Factbook

A Dynamic Compendium of Interesting Japanese Literary and Publishing Facts
If you would like to contribute to this compendium please submit your ideas here.
All will be considered for publication by our expert panel.

Some early pioneering 19th century experts on Japanese literature looked down on the creative merits of Japanese poetry and the nation’s poets

[UPDATED: 3-1-2023]

William George Aston (1864-1912) was an early pioneer in the fledgling fields of Japanese language study and Japanese history and literature. He was also a diplomat, and started his Japan related career as a student interpreter at the British Legation, as the British Embassy in Japan was known then, in 1864.

This was just before the start of Japan’s Meiji Ear (1868-1912), a period of rapid modernisation during which Japan started opening up to the West. Very little was known about Japanese culture outside Japan at this time.

Alongside Ernest Mason Satow (1843-1929) and Basil Hall Chamberlain (1850-1935), Aston was considered one of three major British 19th century Japanologists.

He wrote several books including his 1869 A Short Grammar of the Japanese Spoken Language and was the first translator into English of Nihon Shoki, The Chronicles of Japan, one of Japan’s oldest books.

Aston also published in 1899 a book titled A History of Japanese Literature, in which he writes:

“A feature which strikingly distinguishes the Japanese poetic muse from that of western nations is a certain lack of imaginative power. The Japanese are slow to endow inanimate objects with life.”

“Abstract words are comparatively few, and it does not occur to the Japanese poet (or painter) to represent Truth, Justice, and Faith, as comely damsels in flowing robes, or to make Love a chubby naked boy with wings and a bow and arrows.

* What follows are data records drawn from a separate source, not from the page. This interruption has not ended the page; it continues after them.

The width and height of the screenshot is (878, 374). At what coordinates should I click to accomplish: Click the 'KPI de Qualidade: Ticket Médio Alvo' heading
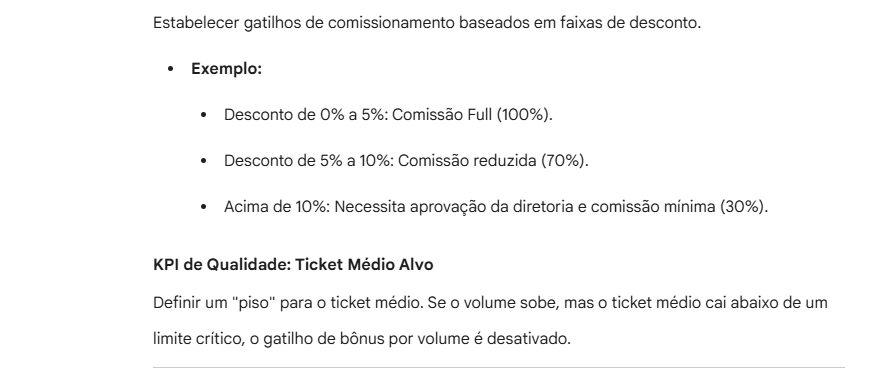(293, 265)
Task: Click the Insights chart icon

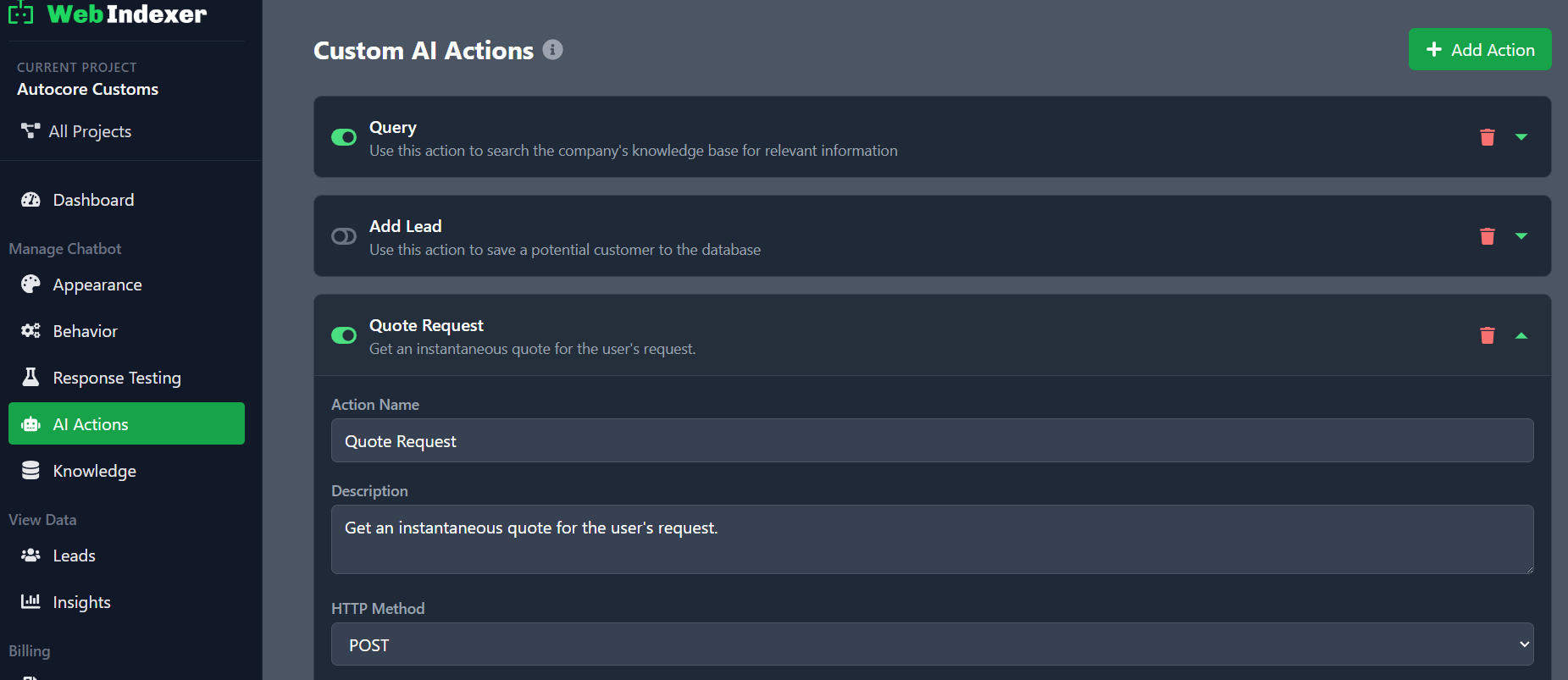Action: click(30, 601)
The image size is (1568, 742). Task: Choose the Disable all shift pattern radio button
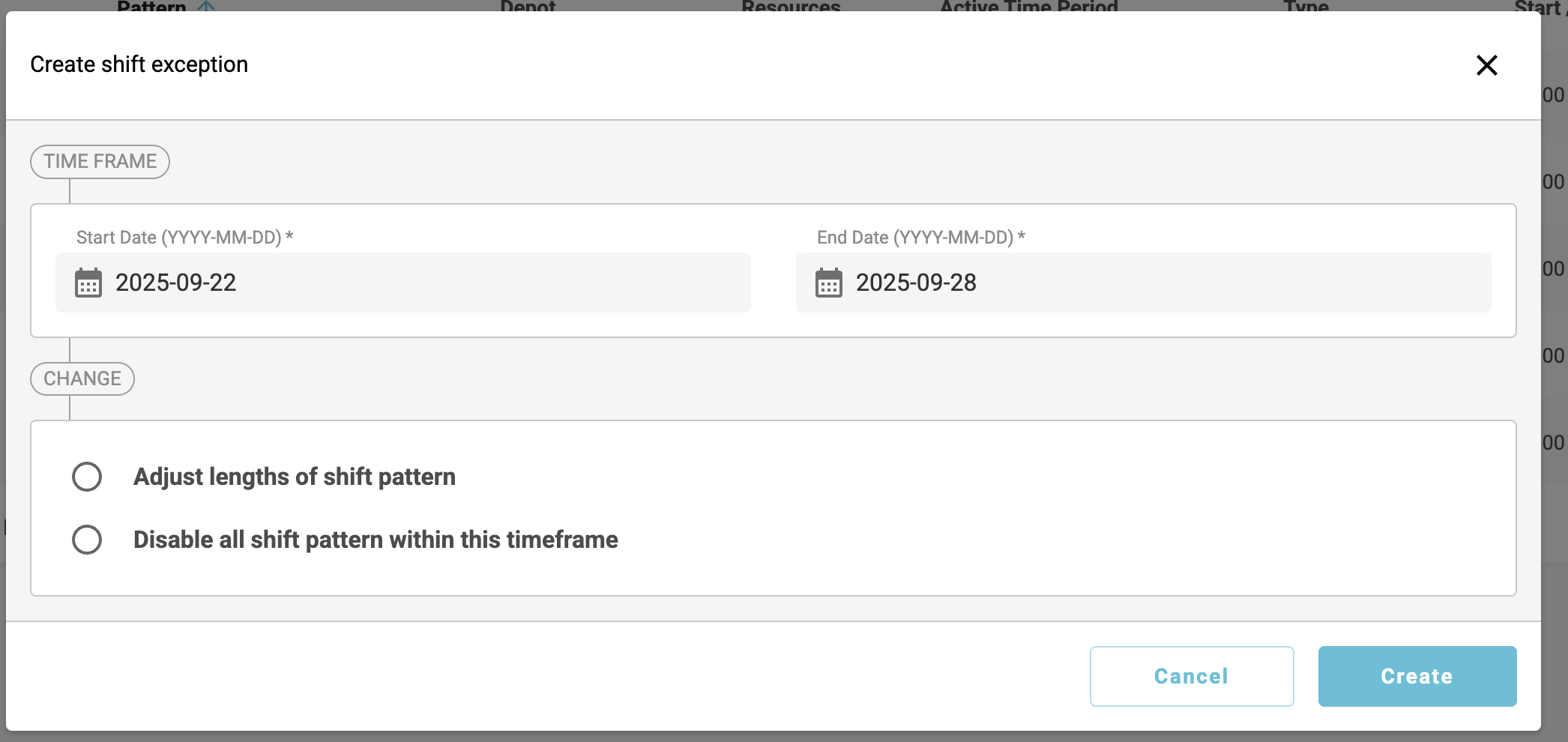(x=87, y=540)
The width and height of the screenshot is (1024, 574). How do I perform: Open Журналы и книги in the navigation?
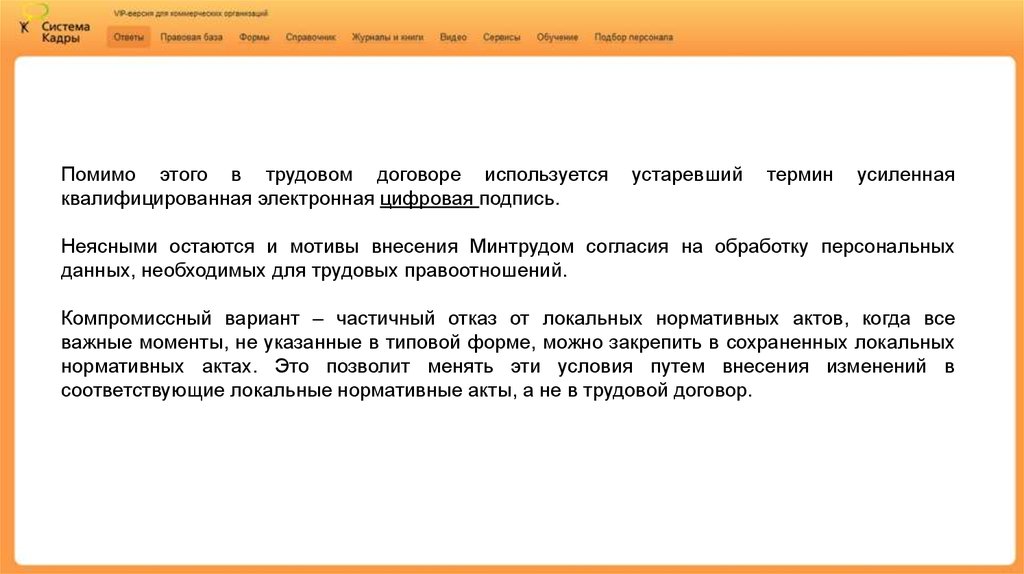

“It is not confined to poetry, or even literature, but it is profoundly characteristic of their whole mental attitude, showing itself in their grammar, which is sparing of personal pronouns; in their art, which has no school of portrait painting or monumental sculpture worth mentioning; in late and imperfect development of drama; and in their religious temper; with its strong bent towards rationalism, and its hazy recognition of a ruling personal power in the universe.

“To their minds things happen, rather than are done; the tides of fate are far more real to them than the strong will and the endeavour which wrestles with them. The significance of this fact in regard to the moral and psychological development of these races may be left to others to determine. It is sufficient here to note its influence on the literature, and especially on poetry.”

Perhaps these views reflect the times and the lack of existing Western scholarship in the field and access to a large number of existing works of Japanese poetry and literature in translation.

It might also reflect the very notion of what a poem is, with the word in English originally meaning ‘composition in verse’ while the function of a Japanese poem is said to be the capture and recording of something observed, often fleeting, in prose that subsequently conjures up the imagination.

Whatever the reasons, the next generation of Western commentators, in the 1920s for example, had different views with some arguing that the role nature played in Japanese literature, poetry and culture was special, and had a longer history of possessing such a pivotal position than in European countries, for example. 

Some even writing that it (Japanese poetry) and haiku in particular had the “purity of a work of art, a work which rose at times to the height of the religious”.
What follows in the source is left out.